Under Siege
"This is pure, unadulterated evil."; "There was fire and smoke everywhere. It was surreal."; The terrorists flew on devil's wings in a horrifying moment, singular in history. They changed the course of a presidency, a nation, and, quite likely, the world
But that's just one challenge. The other is investigating the attacks on the Trade Center and the Pentagon, and the hijacking of the fourth jet that crashed in the rural hills of southwestern Pennsylvania, where heroic passengers apparently brought down a flight that might have been targeting the White House. The FBI has dubbed the inquiry Penttbom. One of the best leads so far is an acne-scarred little man named Mohammed Atta. The last day of Atta's life began shortly before the sun rose. At 5:43 a.m., at the near-empty airport in Portland, Maine, the reedy Egyptian bought a one-way ticket to Los Angeles, with a stopover in Boston. Precisely 10 minutes later, wearing a blue shirt and dark trousers, clutching a carry-on purse, Atta and another man walked through the airport's security checkpoint. At 6 a.m., the commuter jet, operated by U.S. Airways, took off for Boston. On board, the men sat one behind the other. At Logan, they didn't have long to wait. American Airlines Flight 11 was among the day's earliest departing flights. Once it was airborne, Atta and four accomplices commandeered the plane, wielding knives and box cutters. The hijackers diverted the jetliner and steered it south, along the Hudson River and over Manhattan. At 8:46 a.m., they rammed the Boeing 767 into the north tower of the World Trade Center, wings banked for maximum destruction.

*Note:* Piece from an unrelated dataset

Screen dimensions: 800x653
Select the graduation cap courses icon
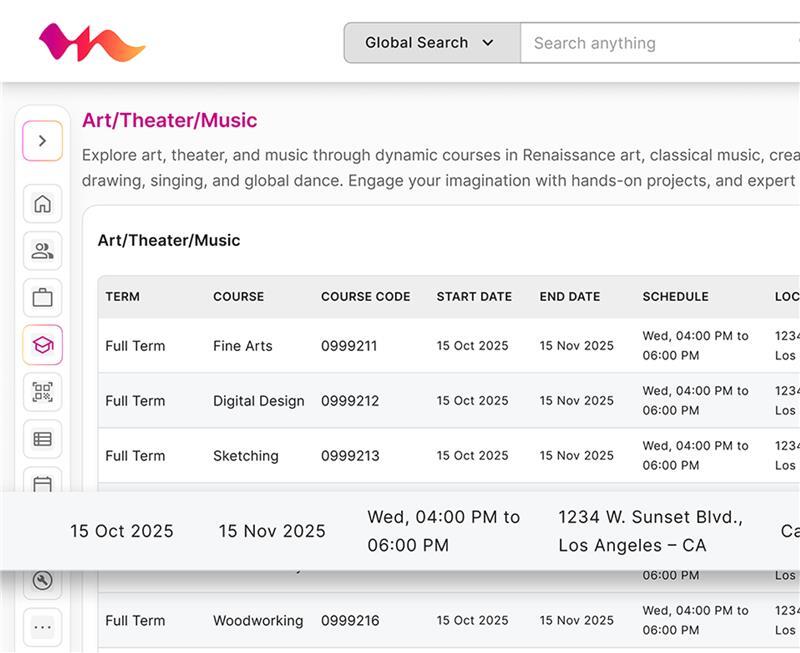pos(42,345)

The main business in the hunt for Atta and the other terrorists now is to discover how their movements were directed and coordinated. Cannistraro, the former counterterrorism chief at the CIA, says U.S. intelligence agencies have identified most of the hijackers as having worked directly for al Qaeda, the shadowy organization led by bin Laden. "The conclusion at the CIA is that it was bin Laden," he said. "[Colin] Powell believes it. The president believes it."
The case is being assembled in increments. Back at Logan Airport, Atta's accomplices left an intriguing clue, a flight-training manual written in Arabic left inside a white, rented Mitsubishi Mirage. And they discovered something else. "[The FBI] found our address," says Dru Voss, a Florida woman who had rented out a room in their home to Atta and another man, Marwan Shehhi. Voss's husband, Charlie, once worked as a bookkeeper at Huffman Aviation, the flight school nearby. Voss said the two men stayed for just a week in July 2000. "They were very sloppy," she says, "so we kicked them out."
Within hours, FBI agents were swarming all over the flight school. There they learned that Atta and his housemate had plunked down almost $20,000 each for flying lessons. Atta resurfaced in Florida in mid-August, at the Palm Beach Flight School in Lantana. There he flew four-seat, single-engine planes for a couple of hours at a time. "Every time he came," says Owen Gassaway Jr., the airport operator there, "he was with a different friend."
One of the friends, his roommate Shehhi, took over the controls of United Airlines Flight 175, the plane that cameras captured crashing into the south tower of the World Trade Center, just 18 minutes after Atta crashed his plane into the north tower.